タイ戦では、ワントップとして細谷が90分間プレーした。ワントップでありながら、得点に絡んだのが74分のCKの場面だけ(相手のオウンゴールを誘発)だったのは寂しいし、批判を受けても仕方ないかもしれない。
だが、前半の相手の裏を取るためのパターン作りでは、細谷はうまくターゲットとしての役割を果たしていた。
たとえば、13分には伊東からの浮き球のパスをスペースに入り込んだ細谷がしっかりと収めて、ペナルティエリア内に走った伊東に戻して決定機を演出した。日本代表の攻撃の起点を作るターゲットとしての大きな可能性を感じた場面だった。
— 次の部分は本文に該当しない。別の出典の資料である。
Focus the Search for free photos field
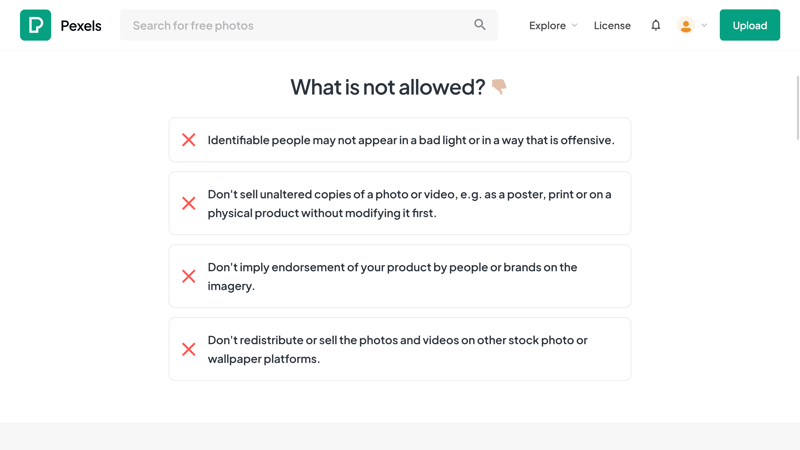 [309, 25]
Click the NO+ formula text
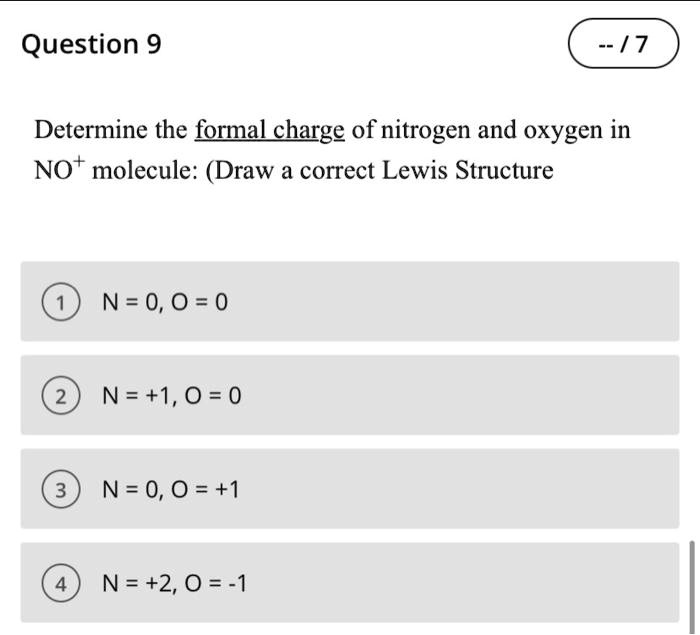 [x=60, y=170]
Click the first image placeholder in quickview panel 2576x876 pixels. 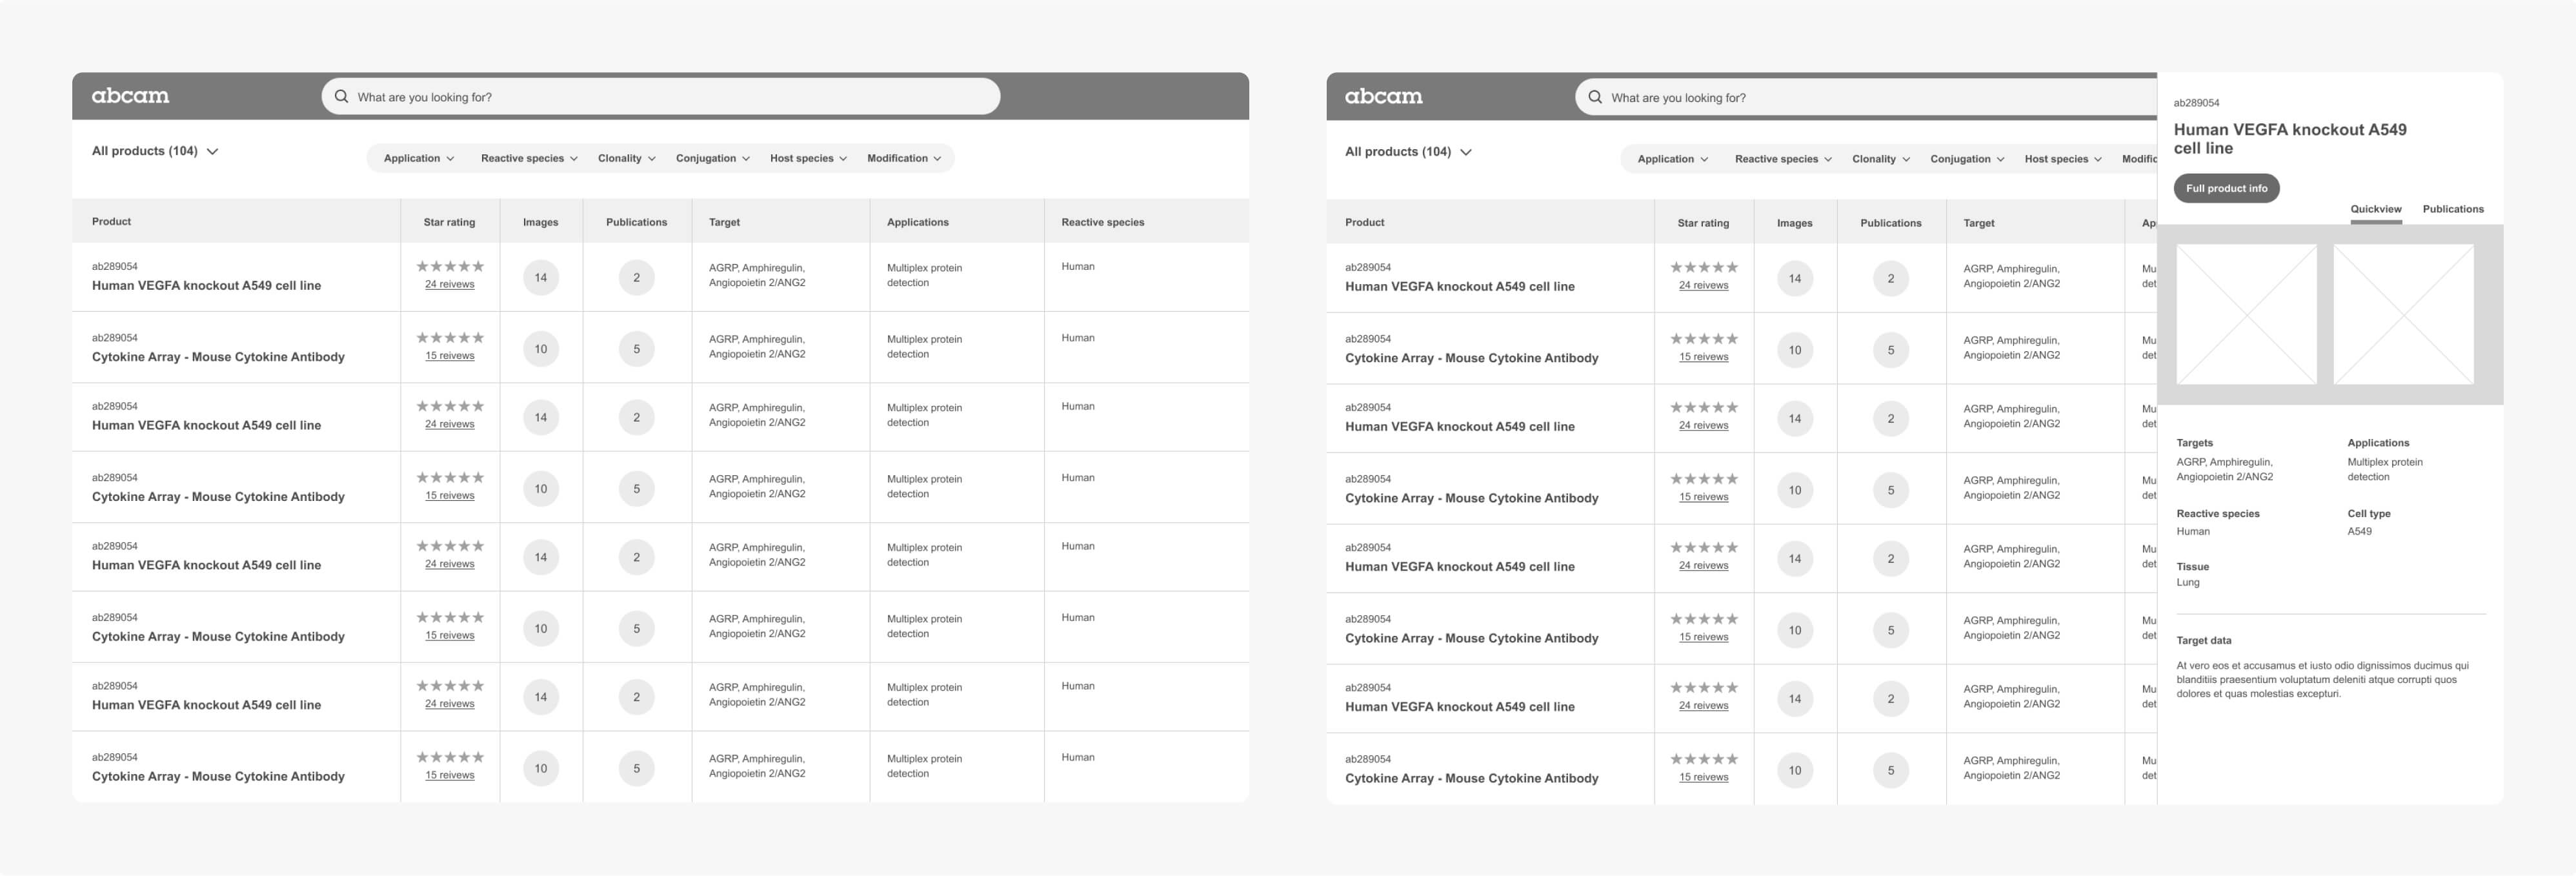[x=2246, y=314]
細谷も「カタール合宿」の間に代表でのプレーに慣れて大きく成長してほしい選手の一人である。
2023年11月に行われたワールドカップ・アジア2次予選のミャンマー戦、シリア戦に続いて、元日のタイ戦でも5対0で圧勝した日本代表。「アジア相手には5ゴール」というのが一つの指標になりそうだ。アジアカップのグループリーグで対戦する3試合もこれらの試合と同格の相手ばかりだ。様々なトライをしながら、しっかりとゴールを決めながら勝ち進んでいくことは間違いないだろう。
1か月の長期合宿を通じて様々な攻撃パターンを確立できたならば、UEFAチャンピオンズリーグやヨーロッパリーグを控えた選手たちは決勝戦出場を免除して早めにクラブに戻すことも考えていいのかもしれない。
彼らがCLやELで勝ち進んでハイレベルの試合を経験することは、選手たちにとっても、日本代表にとっても、「アジアカップ優勝」以上の意味があるからである。